Tuesday, February 19, 2013

Accepting yourself

These days love is bringing me self confidence.  I am enjoying a new level of self-confidence.  I am also returning to a place where i care about myself and my appearance.  This in turn is leading to me caring about my body - solely for the sake of feeling better and being a better me. I truly believe that i must "put my oxygen mask on before i can help anyone around me."  One more cliche i am living in my life is the old adage that "if momma ain't happy, nobody's happy."  I am feeling better. I've ordered a new Body Media armband with bluetooth link and i have new shoes for walking with new inserts.  My Jillian DVD's are loaded on my iPad.  I may have found the ideal workout spot in our house:  THE BATHROOM ! ! !  It is big and open and set apart from the boys rooms and the kitchen where David is likely to be after the boys are put to bed!!!

» **MATERIAL PROVIDED**
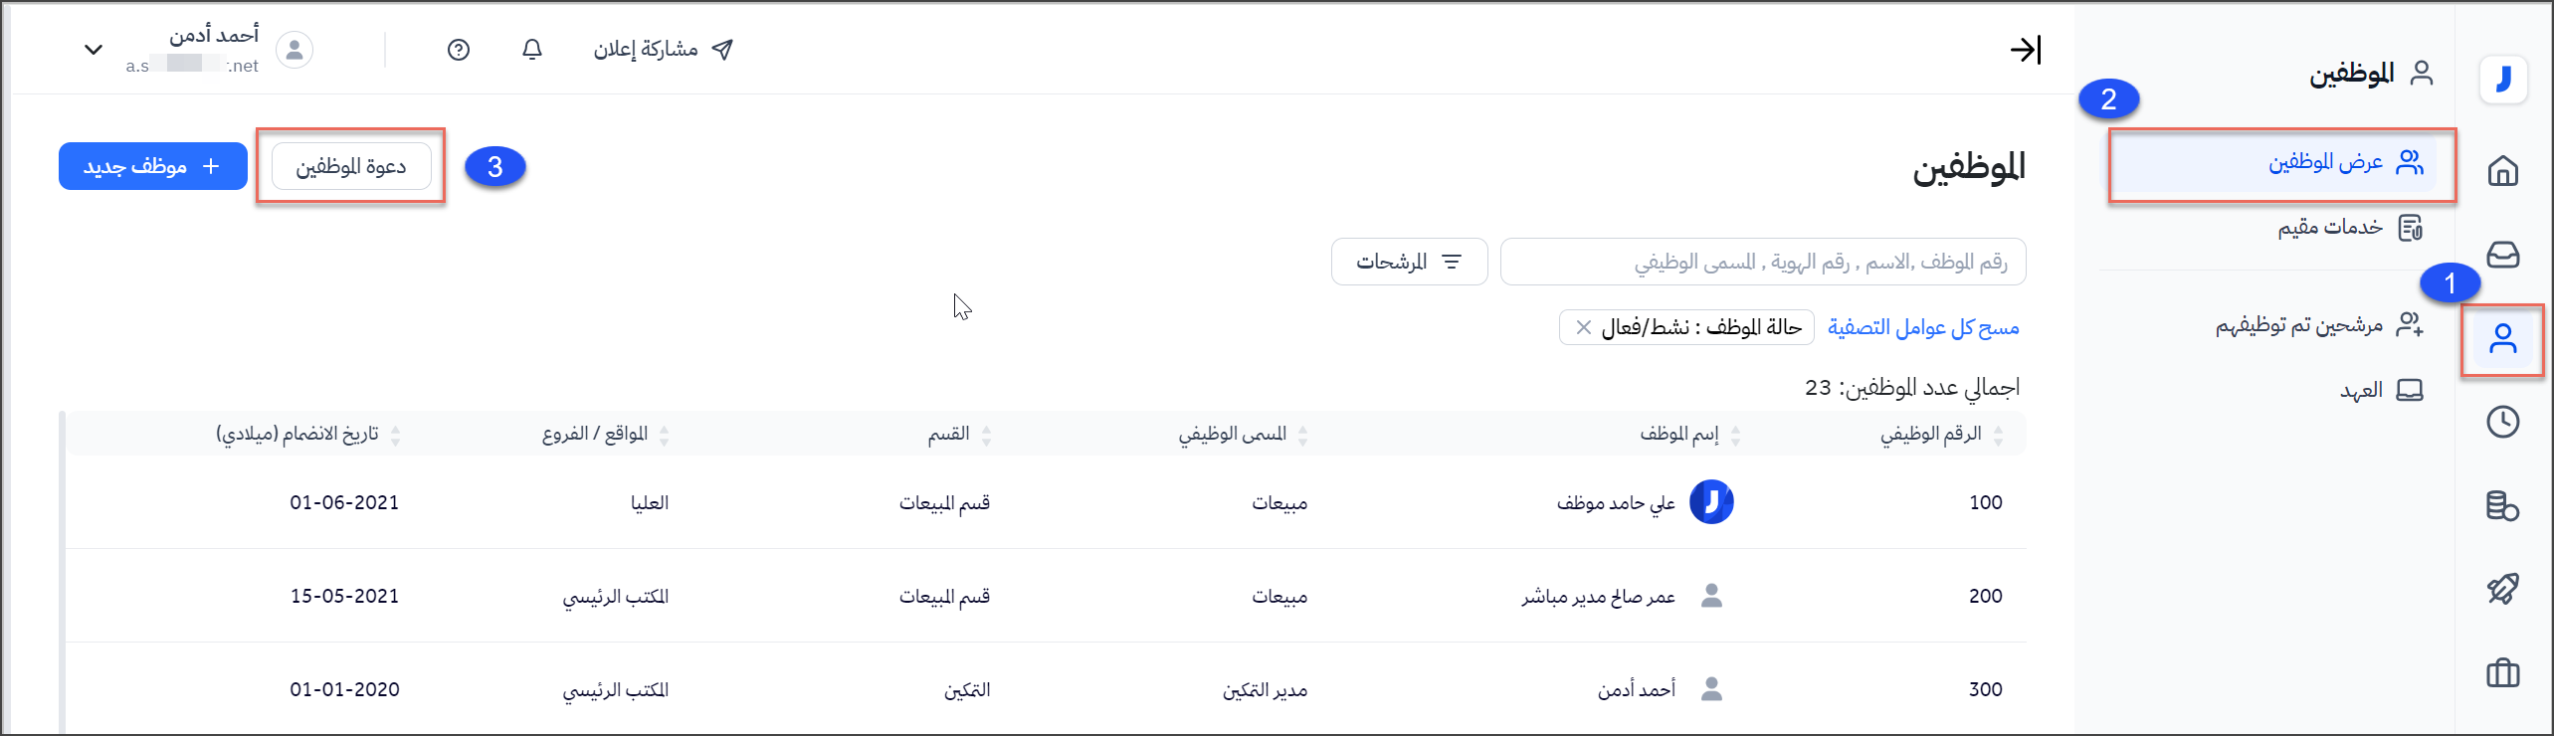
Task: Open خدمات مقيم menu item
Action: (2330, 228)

» **PARTS OF THE EXERCISE**
A. From the blog post on accepting yourself, reproduce word for word the part that opens with the words containing "Accepting yourself" and closes with "put to bed!!!".
B. Answer these questions using the blog post on accepting yourself:
(i) What date appears at the top of the blog post?
(ii) What device has the writer ordered?
(iii) Which room in the house does the writer think may be the ideal workout spot?

» **EXPECTED OUTPUTS**
A.
Accepting yourself

These days love is bringing me self confidence.  I am enjoying a new level of self-confidence.  I am also returning to a place where i care about myself and my appearance.  This in turn is leading to me caring about my body - solely for the sake of feeling better and being a better me. I truly believe that i must "put my oxygen mask on before i can help anyone around me."  One more cliche i am living in my life is the old adage that "if momma ain't happy, nobody's happy."  I am feeling better. I've ordered a new Body Media armband with bluetooth link and i have new shoes for walking with new inserts.  My Jillian DVD's are loaded on my iPad.  I may have found the ideal workout spot in our house:  THE BATHROOM ! ! !  It is big and open and set apart from the boys rooms and the kitchen where David is likely to be after the boys are put to bed!!!

B.
(i) Tuesday, February 19, 2013
(ii) A new Body Media armband with bluetooth link
(iii) The bathroom